By Gregory Krieg and Lauren del Valle, CNN

New York state lawmakers will halt the impeachment investigation against New York Gov. Andrew Cuomo, who resigned this week and will leave office on August 25, state Assembly Speaker Carl Heastie announced on Friday afternoon.

In a statement, Heastie said Cuomo’s resignation effectively eliminated the central question of the probe — “whether Governor Cuomo should remain in office” — and that Judiciary Committee Chairman Charles Lavine advised him, with the guidance of counsel, that the state constitution “does not authorize the legislature to impeach and remove an elected official who is no longer in office.”

The decision caught a number of Democratic lawmakers off-guard and did not sit well with many of Cuomo’s critics, in and outside of government, who had called on the assembly to continue its impeachment process even after the three-term governor stepped down.

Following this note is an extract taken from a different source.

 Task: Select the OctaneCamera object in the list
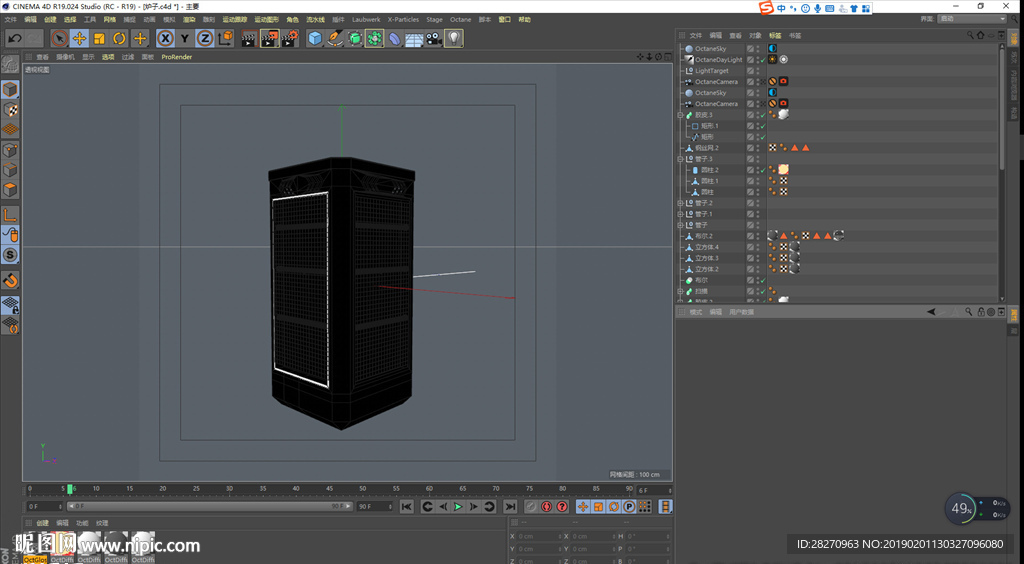click(x=716, y=82)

Heastie in his statement said that the investigation turned up “credible evidence” not only related to sexual harassment allegations against Cuomo, but also “the misuse of state resources in relation to the publication of the governor’s memoir as well as improper and misleading disclosure of nursing home data during the COVID-19 pandemic.”

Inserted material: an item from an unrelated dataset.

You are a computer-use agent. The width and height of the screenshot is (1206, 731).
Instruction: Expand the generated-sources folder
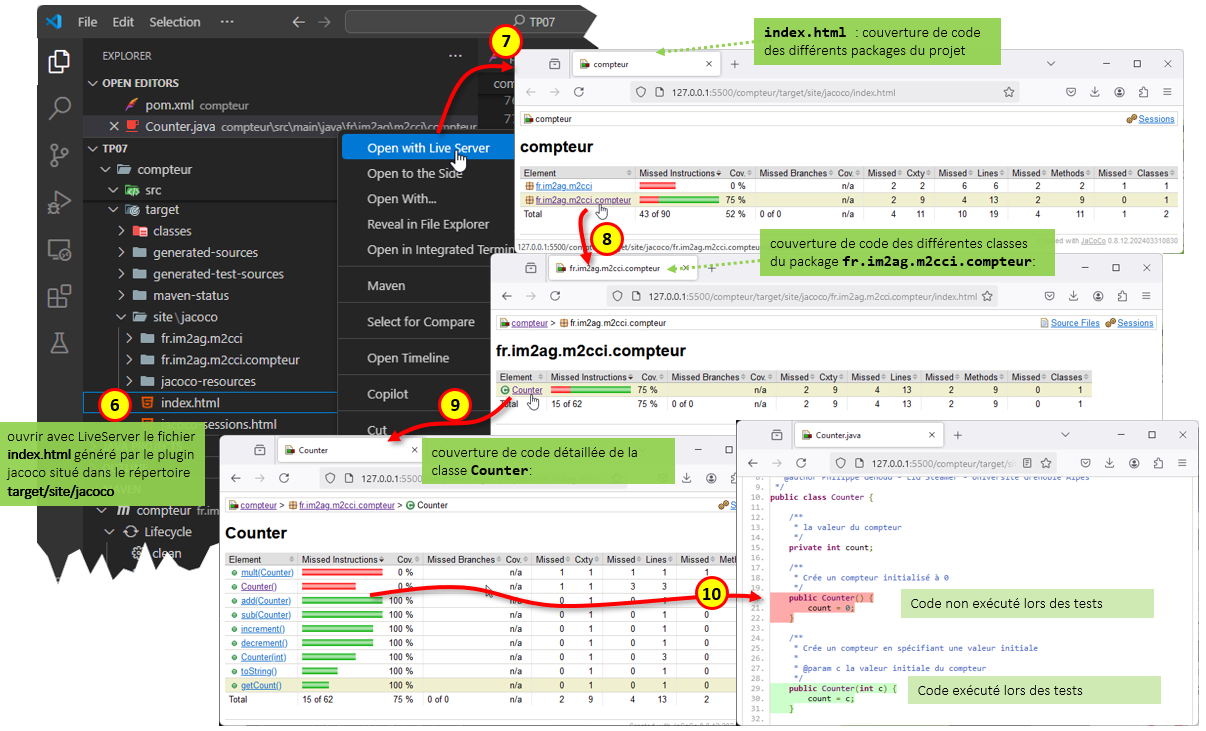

“This evidence — we believe — could likely have resulted in articles of impeachment had he not resigned,” Heastie said.

He also noted that Cuomo still faces a thicket of potential legal woes, pointing to federal, state and local investigations — five of them — into issues ranging from Cuomo’s use of public resources in the writing of his 2020 memoir to the executive’s underreporting of Covid-19 deaths in nursing homes and the sexual misconduct allegations that most directly triggered his departure.

Cuomo told New York magazine in an interview published Friday night that he thought he would win an impeachment trial but didn’t want to embarrass lawmakers or the state.

“I’m not gonna drag the state through the mud, through a three-month, four-month impeachment, and then win, and have made the State Legislature and the state government look like a ship of fools, when everything I’ve done all my life was for the exact opposite. I’m not doing that. I feel good. I’m not a martyr. It’s just, I saw the options, option A, option B,” Cuomo said in the interview.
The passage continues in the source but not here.